> _About this exercise_: Please report every line in the material below where the word "dropdown" is found.

> _Exercise materials_:
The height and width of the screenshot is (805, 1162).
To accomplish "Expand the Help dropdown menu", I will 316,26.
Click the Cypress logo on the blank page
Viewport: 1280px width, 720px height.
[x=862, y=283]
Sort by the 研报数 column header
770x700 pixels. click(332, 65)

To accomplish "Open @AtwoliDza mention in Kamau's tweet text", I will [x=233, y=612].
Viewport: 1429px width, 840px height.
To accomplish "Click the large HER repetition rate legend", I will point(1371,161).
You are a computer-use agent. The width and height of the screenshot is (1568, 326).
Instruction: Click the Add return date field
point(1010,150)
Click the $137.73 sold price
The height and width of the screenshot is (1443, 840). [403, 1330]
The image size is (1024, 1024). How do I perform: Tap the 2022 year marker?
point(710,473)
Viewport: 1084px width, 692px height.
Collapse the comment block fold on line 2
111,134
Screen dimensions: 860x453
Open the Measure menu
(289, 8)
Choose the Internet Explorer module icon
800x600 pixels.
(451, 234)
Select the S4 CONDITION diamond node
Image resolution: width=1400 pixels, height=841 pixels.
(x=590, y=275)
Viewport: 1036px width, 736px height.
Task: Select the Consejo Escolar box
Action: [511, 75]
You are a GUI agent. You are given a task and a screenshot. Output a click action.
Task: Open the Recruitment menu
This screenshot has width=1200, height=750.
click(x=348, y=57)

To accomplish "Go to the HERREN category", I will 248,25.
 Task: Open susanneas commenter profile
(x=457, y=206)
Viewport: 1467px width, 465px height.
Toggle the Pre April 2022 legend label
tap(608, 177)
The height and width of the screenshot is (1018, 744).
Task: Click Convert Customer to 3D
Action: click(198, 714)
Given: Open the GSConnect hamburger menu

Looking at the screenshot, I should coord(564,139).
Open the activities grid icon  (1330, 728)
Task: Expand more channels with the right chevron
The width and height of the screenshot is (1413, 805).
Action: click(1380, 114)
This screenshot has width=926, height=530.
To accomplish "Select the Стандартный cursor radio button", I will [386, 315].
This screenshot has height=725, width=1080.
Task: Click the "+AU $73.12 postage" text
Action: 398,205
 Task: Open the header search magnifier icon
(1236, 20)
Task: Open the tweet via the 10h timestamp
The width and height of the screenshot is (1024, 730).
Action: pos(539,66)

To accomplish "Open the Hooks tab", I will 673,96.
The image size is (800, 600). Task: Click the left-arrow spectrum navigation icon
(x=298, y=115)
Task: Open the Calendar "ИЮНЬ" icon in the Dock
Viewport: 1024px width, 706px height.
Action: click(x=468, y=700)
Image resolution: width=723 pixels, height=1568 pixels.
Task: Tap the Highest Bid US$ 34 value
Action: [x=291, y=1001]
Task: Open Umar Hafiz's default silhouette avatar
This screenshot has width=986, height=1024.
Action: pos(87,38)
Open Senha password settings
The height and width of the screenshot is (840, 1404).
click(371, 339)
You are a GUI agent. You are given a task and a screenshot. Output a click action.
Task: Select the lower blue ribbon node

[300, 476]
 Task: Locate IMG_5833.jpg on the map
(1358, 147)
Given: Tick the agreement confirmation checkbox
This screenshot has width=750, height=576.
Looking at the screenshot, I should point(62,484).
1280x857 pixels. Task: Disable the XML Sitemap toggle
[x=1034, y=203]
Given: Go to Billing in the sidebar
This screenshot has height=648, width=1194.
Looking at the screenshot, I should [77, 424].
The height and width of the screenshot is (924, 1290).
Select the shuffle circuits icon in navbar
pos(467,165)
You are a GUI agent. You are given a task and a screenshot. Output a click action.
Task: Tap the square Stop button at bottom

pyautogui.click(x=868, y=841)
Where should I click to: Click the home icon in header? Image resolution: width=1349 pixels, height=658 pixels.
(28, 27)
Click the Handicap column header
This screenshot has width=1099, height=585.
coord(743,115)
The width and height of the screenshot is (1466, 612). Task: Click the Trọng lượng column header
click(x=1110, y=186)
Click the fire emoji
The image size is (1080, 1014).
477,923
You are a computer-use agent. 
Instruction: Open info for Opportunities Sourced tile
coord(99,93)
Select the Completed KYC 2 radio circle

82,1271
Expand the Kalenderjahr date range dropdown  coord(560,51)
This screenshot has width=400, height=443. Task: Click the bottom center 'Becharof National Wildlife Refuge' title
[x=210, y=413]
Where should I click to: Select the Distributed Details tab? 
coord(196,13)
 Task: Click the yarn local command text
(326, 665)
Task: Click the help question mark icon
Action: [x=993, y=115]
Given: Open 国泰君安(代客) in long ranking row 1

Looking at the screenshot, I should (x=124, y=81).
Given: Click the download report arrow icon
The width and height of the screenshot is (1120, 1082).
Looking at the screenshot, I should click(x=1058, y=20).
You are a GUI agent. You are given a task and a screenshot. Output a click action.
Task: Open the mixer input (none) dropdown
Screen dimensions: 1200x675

> _Your solution_:
To accomplish "Expand the Help dropdown menu", I will 316,26.
Expand the Kalenderjahr date range dropdown  coord(560,51)
Task: Open the mixer input (none) dropdown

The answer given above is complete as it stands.